Provided material:
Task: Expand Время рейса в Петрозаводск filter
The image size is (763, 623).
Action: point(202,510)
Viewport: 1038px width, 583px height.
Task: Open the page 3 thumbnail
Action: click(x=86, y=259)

Instruction:
Copy every line of the entries above that contains the string "Task", treating uppercase and lowercase as different.

Exercise solution:
Task: Expand Время рейса в Петрозаводск filter
Task: Open the page 3 thumbnail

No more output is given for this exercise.